EXTRACTED RECORDS —
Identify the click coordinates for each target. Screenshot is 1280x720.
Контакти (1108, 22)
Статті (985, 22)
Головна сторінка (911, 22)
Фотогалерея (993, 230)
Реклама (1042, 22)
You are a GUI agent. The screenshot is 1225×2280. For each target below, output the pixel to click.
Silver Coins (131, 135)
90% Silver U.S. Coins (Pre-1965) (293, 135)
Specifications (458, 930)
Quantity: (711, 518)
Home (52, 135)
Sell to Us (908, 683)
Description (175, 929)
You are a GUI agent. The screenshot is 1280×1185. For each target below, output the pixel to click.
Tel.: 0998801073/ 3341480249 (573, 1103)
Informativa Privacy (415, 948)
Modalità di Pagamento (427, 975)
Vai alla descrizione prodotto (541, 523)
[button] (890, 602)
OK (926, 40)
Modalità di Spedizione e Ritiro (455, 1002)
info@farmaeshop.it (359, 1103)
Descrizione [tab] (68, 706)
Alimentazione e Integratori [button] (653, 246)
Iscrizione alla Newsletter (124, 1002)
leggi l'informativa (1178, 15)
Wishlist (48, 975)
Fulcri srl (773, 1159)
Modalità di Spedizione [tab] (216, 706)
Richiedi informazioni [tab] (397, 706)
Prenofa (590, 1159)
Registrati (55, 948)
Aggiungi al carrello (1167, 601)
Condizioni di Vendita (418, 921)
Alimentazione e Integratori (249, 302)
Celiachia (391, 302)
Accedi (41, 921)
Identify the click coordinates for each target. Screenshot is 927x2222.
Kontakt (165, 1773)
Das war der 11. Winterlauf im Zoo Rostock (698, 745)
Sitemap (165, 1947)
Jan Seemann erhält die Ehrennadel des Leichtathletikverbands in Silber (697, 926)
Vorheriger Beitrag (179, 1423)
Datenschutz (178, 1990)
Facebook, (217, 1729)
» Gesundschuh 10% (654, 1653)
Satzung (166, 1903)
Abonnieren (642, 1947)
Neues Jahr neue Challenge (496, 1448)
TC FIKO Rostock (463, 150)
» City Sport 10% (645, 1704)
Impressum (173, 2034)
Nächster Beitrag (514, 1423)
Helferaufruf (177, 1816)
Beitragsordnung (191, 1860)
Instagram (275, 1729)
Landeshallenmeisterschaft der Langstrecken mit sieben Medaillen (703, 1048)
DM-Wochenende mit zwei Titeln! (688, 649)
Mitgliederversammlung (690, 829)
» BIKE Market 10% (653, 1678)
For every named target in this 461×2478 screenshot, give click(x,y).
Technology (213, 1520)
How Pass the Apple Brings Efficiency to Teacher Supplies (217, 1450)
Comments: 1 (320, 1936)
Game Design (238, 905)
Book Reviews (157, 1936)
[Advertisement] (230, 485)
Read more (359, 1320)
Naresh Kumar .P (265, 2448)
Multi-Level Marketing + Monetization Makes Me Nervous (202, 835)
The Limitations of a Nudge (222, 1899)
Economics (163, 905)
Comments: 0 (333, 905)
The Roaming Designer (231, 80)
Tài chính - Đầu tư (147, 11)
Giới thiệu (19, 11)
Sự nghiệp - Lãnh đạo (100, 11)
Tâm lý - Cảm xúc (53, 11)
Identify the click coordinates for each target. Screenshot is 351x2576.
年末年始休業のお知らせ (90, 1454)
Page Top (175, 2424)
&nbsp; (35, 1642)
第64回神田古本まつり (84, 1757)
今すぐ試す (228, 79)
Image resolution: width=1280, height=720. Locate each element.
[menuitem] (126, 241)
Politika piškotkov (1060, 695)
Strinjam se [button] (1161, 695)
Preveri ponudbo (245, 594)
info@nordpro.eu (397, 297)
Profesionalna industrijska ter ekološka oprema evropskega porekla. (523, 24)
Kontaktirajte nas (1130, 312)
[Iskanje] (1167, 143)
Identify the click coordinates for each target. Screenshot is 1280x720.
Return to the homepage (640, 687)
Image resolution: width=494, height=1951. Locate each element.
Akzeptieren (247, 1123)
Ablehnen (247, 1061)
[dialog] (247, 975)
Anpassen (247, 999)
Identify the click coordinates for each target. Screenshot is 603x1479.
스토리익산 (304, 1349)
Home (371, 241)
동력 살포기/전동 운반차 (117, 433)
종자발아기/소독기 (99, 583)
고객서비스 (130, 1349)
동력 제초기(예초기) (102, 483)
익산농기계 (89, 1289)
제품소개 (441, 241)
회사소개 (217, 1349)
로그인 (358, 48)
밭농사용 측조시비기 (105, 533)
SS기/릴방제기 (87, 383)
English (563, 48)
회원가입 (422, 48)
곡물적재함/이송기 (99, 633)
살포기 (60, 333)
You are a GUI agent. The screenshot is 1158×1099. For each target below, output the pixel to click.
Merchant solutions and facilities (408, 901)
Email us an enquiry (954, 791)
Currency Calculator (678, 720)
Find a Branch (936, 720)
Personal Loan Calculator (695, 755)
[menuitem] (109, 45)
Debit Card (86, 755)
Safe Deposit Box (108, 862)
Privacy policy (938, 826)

SET PROBLEM —
Can you rewrite all the records above as a numbered list, leaving out any blank lines?

RESULT OF THE EXERCISE —
1. Identify the click coordinates for each target. Screenshot is 1280x720.
2. Контакти (1108, 22)
3. Статті (985, 22)
4. Головна сторінка (911, 22)
5. Фотогалерея (993, 230)
6. Реклама (1042, 22)
7. You are a GUI agent. The screenshot is 1225×2280. For each target below, output the pixel to click.
8. Silver Coins (131, 135)
9. 90% Silver U.S. Coins (Pre-1965) (293, 135)
10. Specifications (458, 930)
11. Quantity: (711, 518)
12. Home (52, 135)
13. Sell to Us (908, 683)
14. Description (175, 929)
15. You are a GUI agent. The screenshot is 1280×1185. For each target below, output the pixel to click.
16. Tel.: 0998801073/ 3341480249 (573, 1103)
17. Informativa Privacy (415, 948)
18. Modalità di Pagamento (427, 975)
19. Vai alla descrizione prodotto (541, 523)
20. [button] (890, 602)
21. OK (926, 40)
22. Modalità di Spedizione e Ritiro (455, 1002)
23. info@farmaeshop.it (359, 1103)
24. Descrizione [tab] (68, 706)
25. Alimentazione e Integratori [button] (653, 246)
26. Iscrizione alla Newsletter (124, 1002)
27. leggi l'informativa (1178, 15)
28. Wishlist (48, 975)
29. Fulcri srl (773, 1159)
30. Modalità di Spedizione [tab] (216, 706)
31. Richiedi informazioni [tab] (397, 706)
32. Prenofa (590, 1159)
33. Registrati (55, 948)
34. Aggiungi al carrello (1167, 601)
35. Condizioni di Vendita (418, 921)
36. Alimentazione e Integratori (249, 302)
37. Celiachia (391, 302)
38. Accedi (41, 921)
39. Identify the click coordinates for each target. Screenshot is 927x2222.
40. Kontakt (165, 1773)
41. Das war der 11. Winterlauf im Zoo Rostock (698, 745)
42. Sitemap (165, 1947)
43. Jan Seemann erhält die Ehrennadel des Leichtathletikverbands in Silber (697, 926)
44. Vorheriger Beitrag (179, 1423)
45. Datenschutz (178, 1990)
46. Facebook, (217, 1729)
47. » Gesundschuh 10% (654, 1653)
48. Satzung (166, 1903)
49. Abonnieren (642, 1947)
50. Neues Jahr neue Challenge (496, 1448)
51. TC FIKO Rostock (463, 150)
52. » City Sport 10% (645, 1704)
53. Impressum (173, 2034)
54. Nächster Beitrag (514, 1423)
55. Helferaufruf (177, 1816)
56. Beitragsordnung (191, 1860)
57. Instagram (275, 1729)
58. Landeshallenmeisterschaft der Langstrecken mit sieben Medaillen (703, 1048)
59. DM-Wochenende mit zwei Titeln! (688, 649)
60. Mitgliederversammlung (690, 829)
61. » BIKE Market 10% (653, 1678)
62. For every named target in this 461×2478 screenshot, give click(x,y).
63. Technology (213, 1520)
64. How Pass the Apple Brings Efficiency to Teacher Supplies (217, 1450)
65. Comments: 1 (320, 1936)
66. Game Design (238, 905)
67. Book Reviews (157, 1936)
68. [Advertisement] (230, 485)
69. Read more (359, 1320)
70. Naresh Kumar .P (265, 2448)
71. Multi-Level Marketing + Monetization Makes Me Nervous (202, 835)
72. The Limitations of a Nudge (222, 1899)
73. Economics (163, 905)
74. Comments: 0 (333, 905)
75. The Roaming Designer (231, 80)
76. Tài chính - Đầu tư (147, 11)
77. Giới thiệu (19, 11)
78. Sự nghiệp - Lãnh đạo (100, 11)
79. Tâm lý - Cảm xúc (53, 11)
80. Identify the click coordinates for each target. Screenshot is 351x2576.
81. 年末年始休業のお知らせ (90, 1454)
82. Page Top (175, 2424)
83. &nbsp; (35, 1642)
84. 第64回神田古本まつり (84, 1757)
85. 今すぐ試す (228, 79)
86. Image resolution: width=1280, height=720. Locate each element.
87. [menuitem] (126, 241)
88. Politika piškotkov (1060, 695)
89. Strinjam se [button] (1161, 695)
90. Preveri ponudbo (245, 594)
91. info@nordpro.eu (397, 297)
92. Profesionalna industrijska ter ekološka oprema evropskega porekla. (523, 24)
93. Kontaktirajte nas (1130, 312)
94. [Iskanje] (1167, 143)
95. Identify the click coordinates for each target. Screenshot is 1280x720.
96. Return to the homepage (640, 687)
97. Image resolution: width=494, height=1951. Locate each element.
98. Akzeptieren (247, 1123)
99. Ablehnen (247, 1061)
100. [dialog] (247, 975)
101. Anpassen (247, 999)
102. Identify the click coordinates for each target. Screenshot is 603x1479.
103. 스토리익산 (304, 1349)
104. Home (371, 241)
105. 동력 살포기/전동 운반차 (117, 433)
106. 종자발아기/소독기 (99, 583)
107. 고객서비스 (130, 1349)
108. 동력 제초기(예초기) (102, 483)
109. 익산농기계 (89, 1289)
110. 제품소개 (441, 241)
111. 회사소개 (217, 1349)
112. 로그인 (358, 48)
113. 밭농사용 측조시비기 (105, 533)
114. SS기/릴방제기 (87, 383)
115. English (563, 48)
116. 회원가입 (422, 48)
117. 곡물적재함/이송기 (99, 633)
118. 살포기 (60, 333)
119. You are a GUI agent. The screenshot is 1158×1099. For each target below, output the pixel to click.
120. Merchant solutions and facilities (408, 901)
121. Email us an enquiry (954, 791)
122. Currency Calculator (678, 720)
123. Find a Branch (936, 720)
124. Personal Loan Calculator (695, 755)
125. [menuitem] (109, 45)
126. Debit Card (86, 755)
127. Safe Deposit Box (108, 862)
128. Privacy policy (938, 826)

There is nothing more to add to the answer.